Manipulating the slides in your hands is not the same as having them mounted, and carrying the weight of a drawer or its contents. Some drawer action is better with some weight in them.












 









.


----------



## hugh71158 (Jun 6, 2010)

cabinetman said:


> Manipulating the slides in your hands is not the same as having them mounted, and carrying the weight of a drawer or its contents. Some drawer action is better with some weight in them.
> 
> 
> .


Yeah, I can appreciate that. I'm going on the basis that the slides are tighter both in the hand and in the case, compared to the others I have. 

This slide is fitted and working smoothly, just a little tightly compared to the same size drawer in the same case with another brand. As I said, I noticed right out of the package that I had to pull pretty firmly to separate the parts. 

It's not a big thing, just curious to see if anyone was going to say that they have had the same experience. 

And, at a bit over $6 each I will absolutely continue to use these components. It's shop cabinets I am working on right now, so I am happy not to be paying twice the price. Thanks for the pointer to the site. 

Thanks for the input, I appreciate it.





mikeroq said:


> The slides we use are fairly tight like the ones you have, they do get better over time.


Yes, time will tell. 

Thanks. :icon_smile:


----------



## wsommariva (Jan 3, 2010)

I understand using 1/2" ply for drawers with rabbeted joints.

But won't the end grain showing be unsightly? Or is it assumed that you would trim it with lumber stock.

Or what am I missing?


----------



## Klag (Jan 5, 2011)

1/2" baltic birch ply....best material for drawer making....light weight and very strong.


----------



## jschaben (Apr 1, 2010)

wsommariva said:


> I understand using 1/2" ply for drawers with rabbeted joints.
> 
> But won't the end grain showing be unsightly? Or is it assumed that you would trim it with lumber stock.
> 
> Or what am I missing?


End grain wouldn't show if you are using seperate drawer fronts, they can be either hardwood or MDF. If you want to incorporate the drawer front with the drawer box, you make that end from hardwood. If you are using locking rabbets/dados, there will be hardly any endgrain showing anywhere except along the top edges of the drawers.

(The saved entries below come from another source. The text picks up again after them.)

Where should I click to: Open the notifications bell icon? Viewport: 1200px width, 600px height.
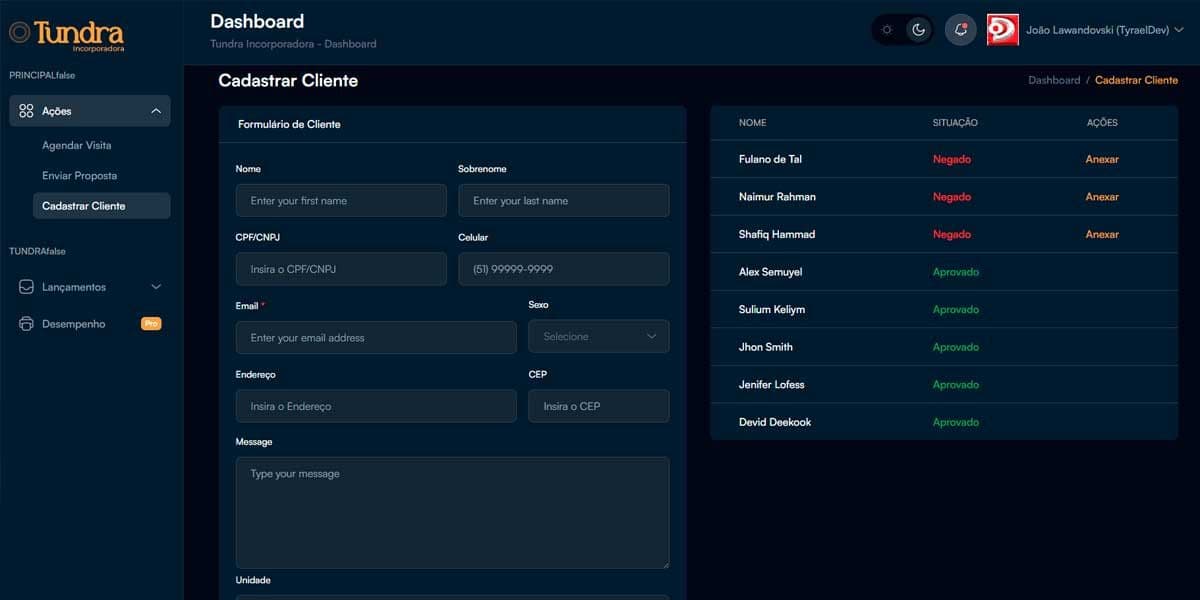click(960, 30)
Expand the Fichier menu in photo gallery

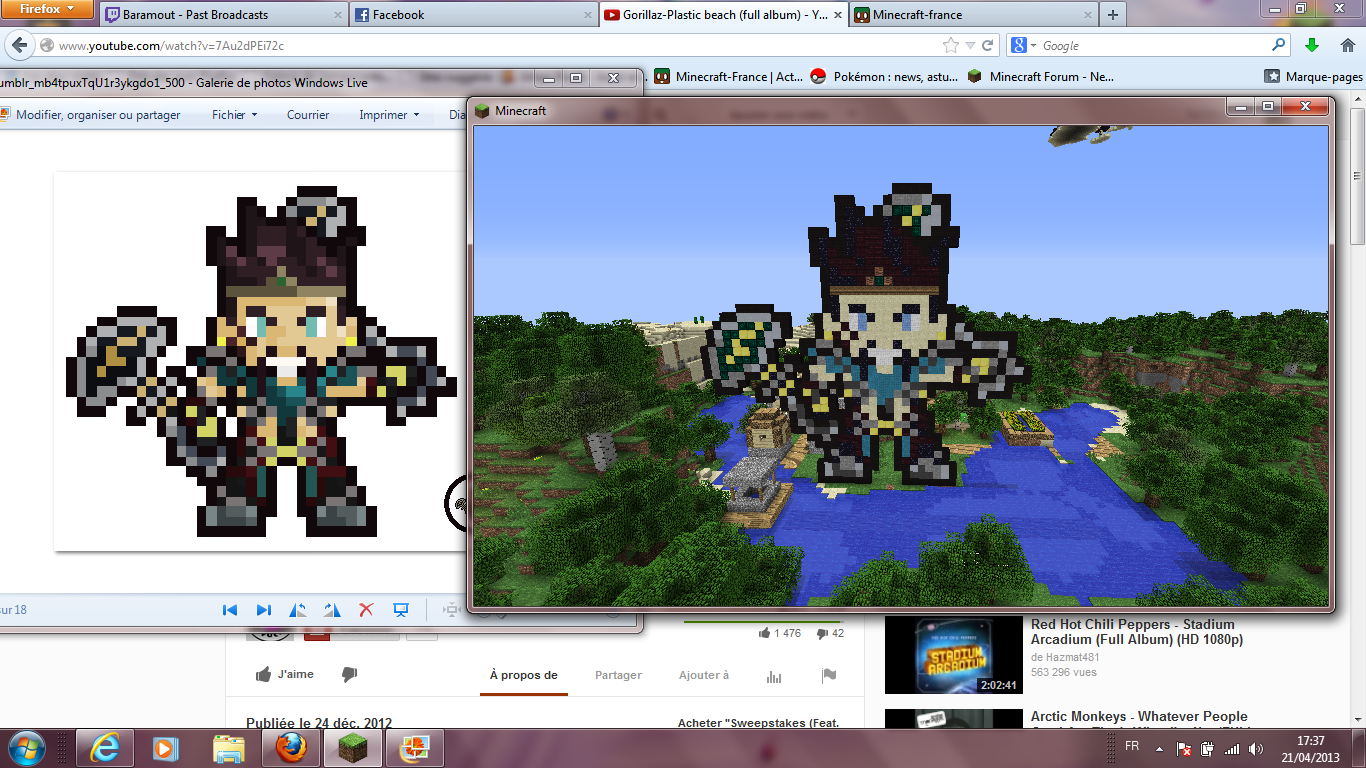(x=234, y=115)
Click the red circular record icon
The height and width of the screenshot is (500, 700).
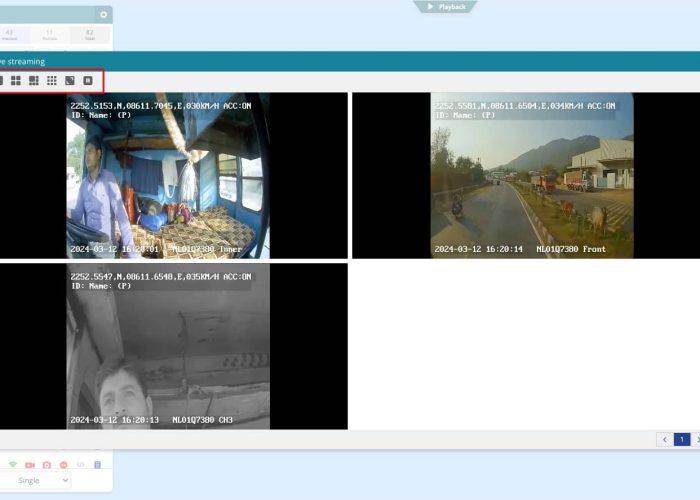point(64,465)
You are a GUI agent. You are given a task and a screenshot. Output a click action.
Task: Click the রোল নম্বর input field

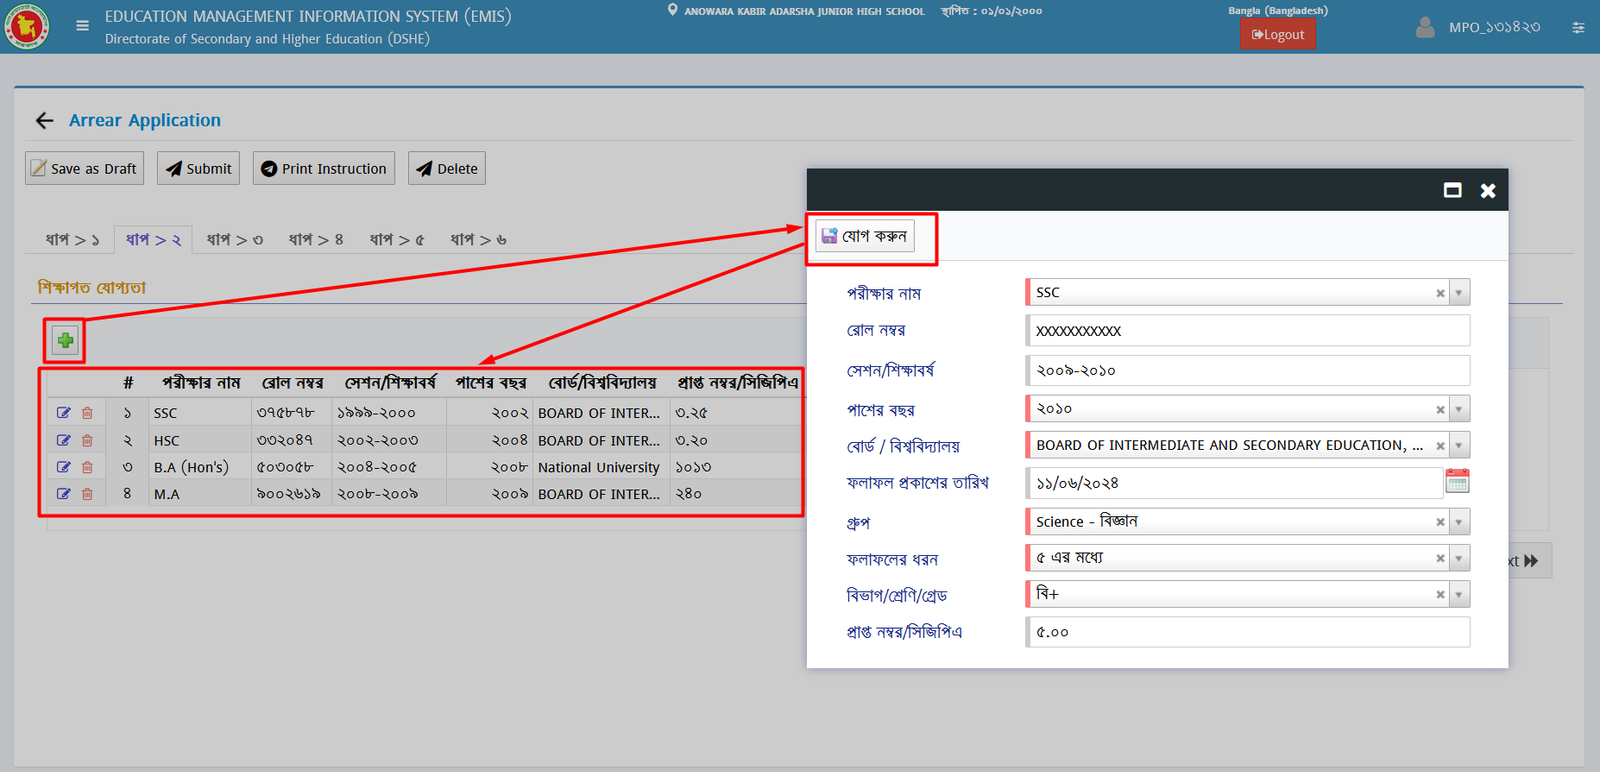(1247, 331)
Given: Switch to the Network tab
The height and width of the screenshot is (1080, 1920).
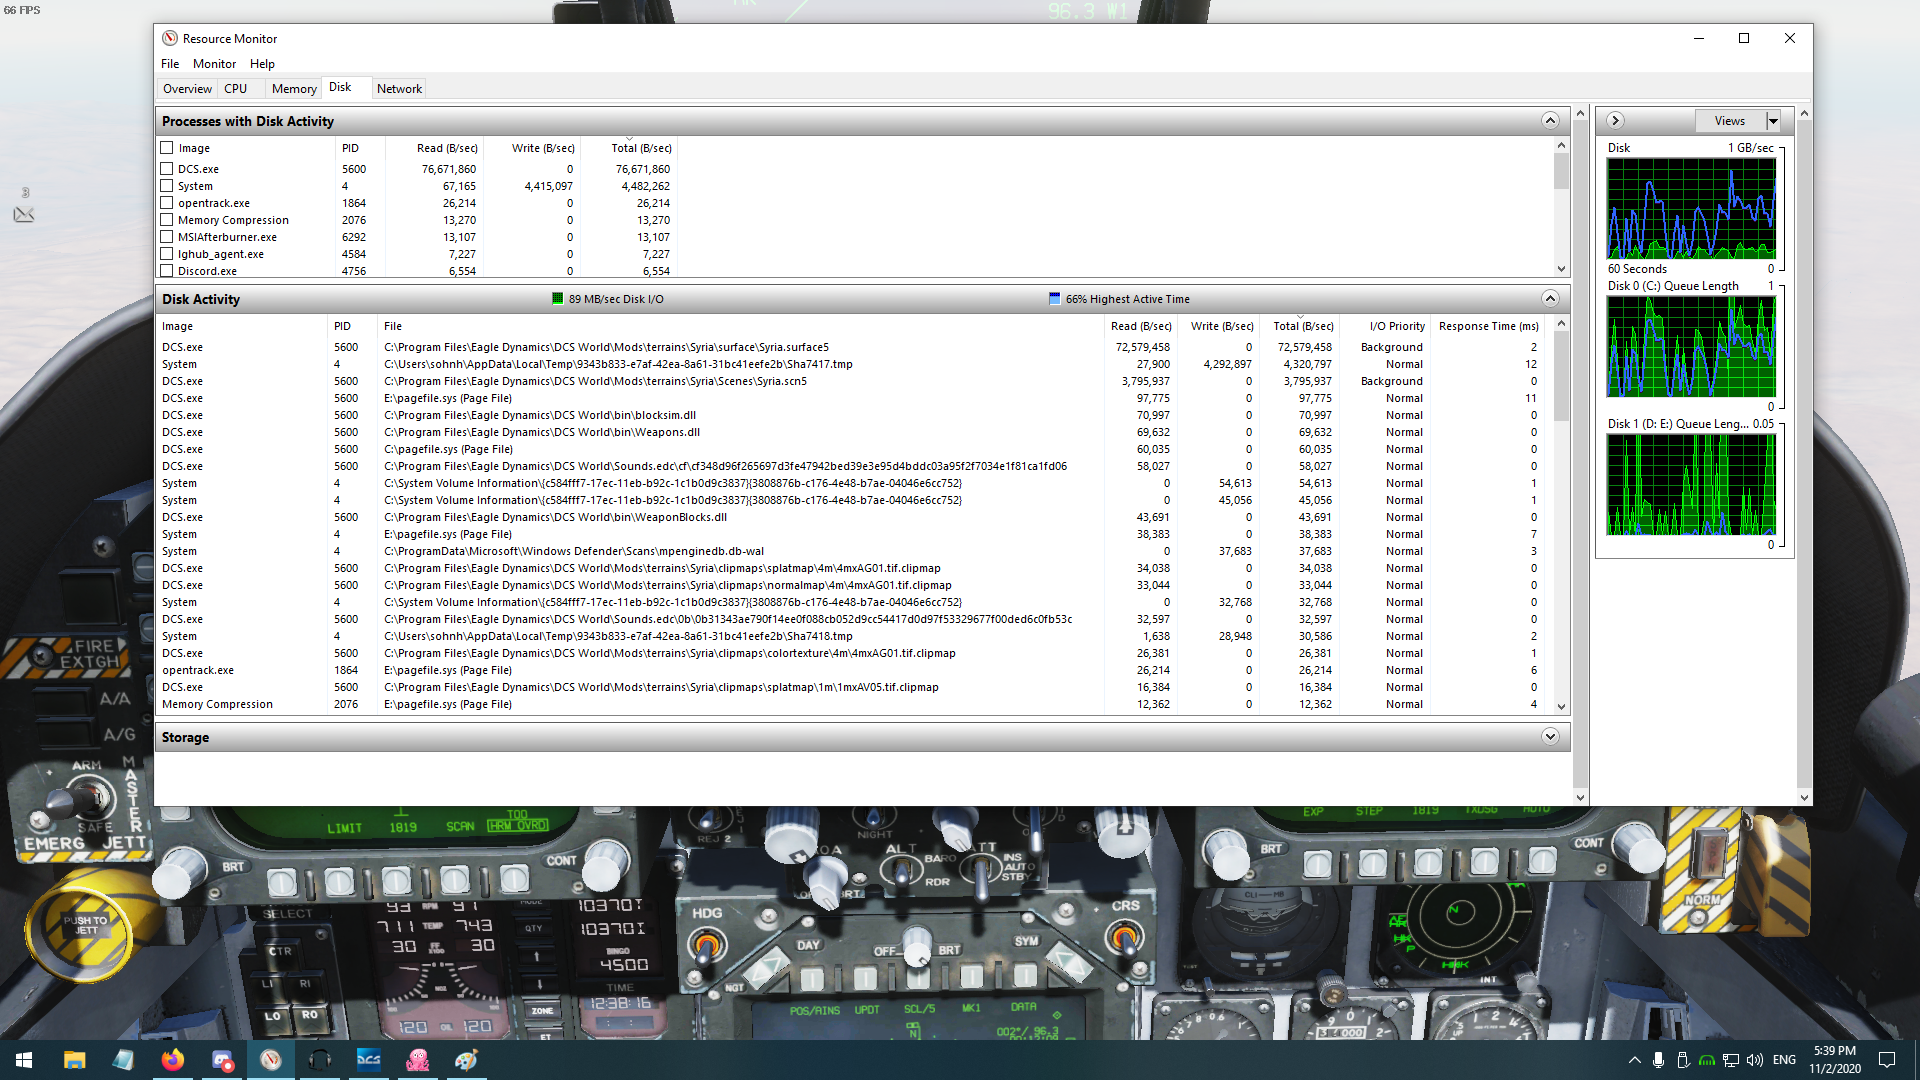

If you are really concerned about that, it can always be edged.:smile:


----------



## hugh71158 (Jun 6, 2010)

Klag said:


> 1/2" baltic birch ply....best material for drawer making....light weight and very strong.


For me right now it's shop furniture that I'm playing around with.

Yes, the end grain is showing. Also, as well as rabbets I have tried pocket holes, having the fixing holes on the front and backs of the drawers. The back is out of sight, the front will be covered with an MDF front (edges rounded) I like the pocket holes in this example. 

Another observation - I personally don't like the 1/4 inch baltic birch bottoms, I much prefer 1/2 inch for everything. The drawer is much more solid, especially for holding those bigger items in the deeper drawers.

It's fun though!

Hugh


----------



## wsommariva (Jan 3, 2010)

jschaben said:


> End grain wouldn't show if you are using seperate drawer fronts, they can be either hardwood or MDF. If you want to incorporate the drawer front with the drawer box, you make that end from hardwood. If you are using locking rabbets/dados, there will be hardly any endgrain showing anywhere except along the top edges of the drawers. If you are really concerned about that, it can always be edged.:smile:


OK I understand, thanks


----------